● **TO DO**
Lift out, unaltered, the lines of the material below between the line holding "Spersonalizuj (501, 1189)" and the line holding "1950s (54, 758)", counting both.

● **EXERCISE DATA**
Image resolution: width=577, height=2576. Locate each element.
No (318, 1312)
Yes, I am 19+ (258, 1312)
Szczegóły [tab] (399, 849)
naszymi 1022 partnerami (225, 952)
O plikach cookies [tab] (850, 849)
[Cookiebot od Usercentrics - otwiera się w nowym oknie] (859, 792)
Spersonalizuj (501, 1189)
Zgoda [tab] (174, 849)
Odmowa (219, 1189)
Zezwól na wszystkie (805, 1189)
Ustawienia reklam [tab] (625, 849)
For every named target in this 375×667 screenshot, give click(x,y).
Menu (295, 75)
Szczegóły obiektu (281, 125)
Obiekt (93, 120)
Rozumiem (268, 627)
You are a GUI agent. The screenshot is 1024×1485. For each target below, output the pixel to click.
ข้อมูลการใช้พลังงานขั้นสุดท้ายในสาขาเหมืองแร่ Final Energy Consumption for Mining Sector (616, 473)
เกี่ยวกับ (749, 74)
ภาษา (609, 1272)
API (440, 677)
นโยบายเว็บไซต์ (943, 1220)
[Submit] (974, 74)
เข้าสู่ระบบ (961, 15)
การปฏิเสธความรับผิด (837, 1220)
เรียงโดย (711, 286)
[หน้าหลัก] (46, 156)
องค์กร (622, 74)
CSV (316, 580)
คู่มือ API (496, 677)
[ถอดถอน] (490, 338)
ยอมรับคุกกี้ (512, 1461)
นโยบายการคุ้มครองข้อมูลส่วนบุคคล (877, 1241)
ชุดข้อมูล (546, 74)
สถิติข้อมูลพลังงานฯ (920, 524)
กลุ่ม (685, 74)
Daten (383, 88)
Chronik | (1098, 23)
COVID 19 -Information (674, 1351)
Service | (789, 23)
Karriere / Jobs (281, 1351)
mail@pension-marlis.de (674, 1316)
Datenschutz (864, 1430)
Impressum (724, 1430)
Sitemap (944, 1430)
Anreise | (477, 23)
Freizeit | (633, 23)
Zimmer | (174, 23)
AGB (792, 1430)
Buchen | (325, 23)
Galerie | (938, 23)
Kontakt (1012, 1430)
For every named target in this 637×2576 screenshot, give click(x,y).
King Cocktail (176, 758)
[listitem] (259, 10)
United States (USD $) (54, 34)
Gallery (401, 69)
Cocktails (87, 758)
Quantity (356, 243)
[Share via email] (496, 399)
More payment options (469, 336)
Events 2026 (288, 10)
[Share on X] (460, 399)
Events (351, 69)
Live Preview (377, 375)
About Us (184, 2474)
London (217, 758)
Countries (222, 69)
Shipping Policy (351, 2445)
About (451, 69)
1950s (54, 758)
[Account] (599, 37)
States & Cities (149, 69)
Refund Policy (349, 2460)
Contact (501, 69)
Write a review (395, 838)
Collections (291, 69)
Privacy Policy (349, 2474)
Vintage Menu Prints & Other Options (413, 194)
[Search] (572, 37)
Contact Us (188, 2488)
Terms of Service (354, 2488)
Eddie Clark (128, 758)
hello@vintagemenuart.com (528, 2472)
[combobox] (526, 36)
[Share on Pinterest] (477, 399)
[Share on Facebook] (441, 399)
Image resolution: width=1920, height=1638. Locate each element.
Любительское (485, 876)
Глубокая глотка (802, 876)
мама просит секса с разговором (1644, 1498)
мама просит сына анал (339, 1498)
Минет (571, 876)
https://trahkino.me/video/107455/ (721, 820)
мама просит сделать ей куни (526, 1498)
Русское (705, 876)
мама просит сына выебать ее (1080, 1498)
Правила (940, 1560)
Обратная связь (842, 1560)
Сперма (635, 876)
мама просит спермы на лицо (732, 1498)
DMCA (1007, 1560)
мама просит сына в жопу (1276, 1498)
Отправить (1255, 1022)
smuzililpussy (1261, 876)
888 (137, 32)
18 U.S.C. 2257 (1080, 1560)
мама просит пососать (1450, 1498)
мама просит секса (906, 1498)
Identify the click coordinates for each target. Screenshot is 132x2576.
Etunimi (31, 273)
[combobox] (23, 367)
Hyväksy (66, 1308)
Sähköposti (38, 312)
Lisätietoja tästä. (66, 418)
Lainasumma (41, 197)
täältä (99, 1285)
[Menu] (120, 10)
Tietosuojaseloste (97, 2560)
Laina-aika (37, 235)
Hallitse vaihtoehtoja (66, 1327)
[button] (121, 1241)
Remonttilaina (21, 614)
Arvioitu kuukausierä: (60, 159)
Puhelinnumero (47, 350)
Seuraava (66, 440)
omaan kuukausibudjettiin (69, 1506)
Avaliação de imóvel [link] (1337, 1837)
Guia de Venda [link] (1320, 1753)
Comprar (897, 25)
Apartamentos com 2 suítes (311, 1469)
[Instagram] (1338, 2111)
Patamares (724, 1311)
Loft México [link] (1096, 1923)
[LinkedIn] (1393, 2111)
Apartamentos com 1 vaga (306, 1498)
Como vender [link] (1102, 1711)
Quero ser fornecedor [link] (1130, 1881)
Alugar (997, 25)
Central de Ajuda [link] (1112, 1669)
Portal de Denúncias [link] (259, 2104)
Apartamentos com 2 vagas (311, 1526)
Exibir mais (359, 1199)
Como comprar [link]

● **ANSWER SECTION**
Spersonalizuj (501, 1189)
Zgoda [tab] (174, 849)
Odmowa (219, 1189)
Zezwól na wszystkie (805, 1189)
Ustawienia reklam [tab] (625, 849)
For every named target in this 375×667 screenshot, give click(x,y).
Menu (295, 75)
Szczegóły obiektu (281, 125)
Obiekt (93, 120)
Rozumiem (268, 627)
You are a GUI agent. The screenshot is 1024×1485. For each target below, output the pixel to click.
ข้อมูลการใช้พลังงานขั้นสุดท้ายในสาขาเหมืองแร่ Final Energy Consumption for Mining Sector (616, 473)
เกี่ยวกับ (749, 74)
ภาษา (609, 1272)
API (440, 677)
นโยบายเว็บไซต์ (943, 1220)
[Submit] (974, 74)
เข้าสู่ระบบ (961, 15)
การปฏิเสธความรับผิด (837, 1220)
เรียงโดย (711, 286)
[หน้าหลัก] (46, 156)
องค์กร (622, 74)
CSV (316, 580)
คู่มือ API (496, 677)
[ถอดถอน] (490, 338)
ยอมรับคุกกี้ (512, 1461)
นโยบายการคุ้มครองข้อมูลส่วนบุคคล (877, 1241)
ชุดข้อมูล (546, 74)
สถิติข้อมูลพลังงานฯ (920, 524)
กลุ่ม (685, 74)
Daten (383, 88)
Chronik | (1098, 23)
COVID 19 -Information (674, 1351)
Service | (789, 23)
Karriere / Jobs (281, 1351)
mail@pension-marlis.de (674, 1316)
Datenschutz (864, 1430)
Impressum (724, 1430)
Sitemap (944, 1430)
Anreise | (477, 23)
Freizeit | (633, 23)
Zimmer | (174, 23)
AGB (792, 1430)
Buchen | (325, 23)
Galerie | (938, 23)
Kontakt (1012, 1430)
For every named target in this 637×2576 screenshot, give click(x,y).
King Cocktail (176, 758)
[listitem] (259, 10)
United States (USD $) (54, 34)
Gallery (401, 69)
Cocktails (87, 758)
Quantity (356, 243)
[Share via email] (496, 399)
More payment options (469, 336)
Events 2026 (288, 10)
[Share on X] (460, 399)
Events (351, 69)
Live Preview (377, 375)
About Us (184, 2474)
London (217, 758)
Countries (222, 69)
Shipping Policy (351, 2445)
About (451, 69)
1950s (54, 758)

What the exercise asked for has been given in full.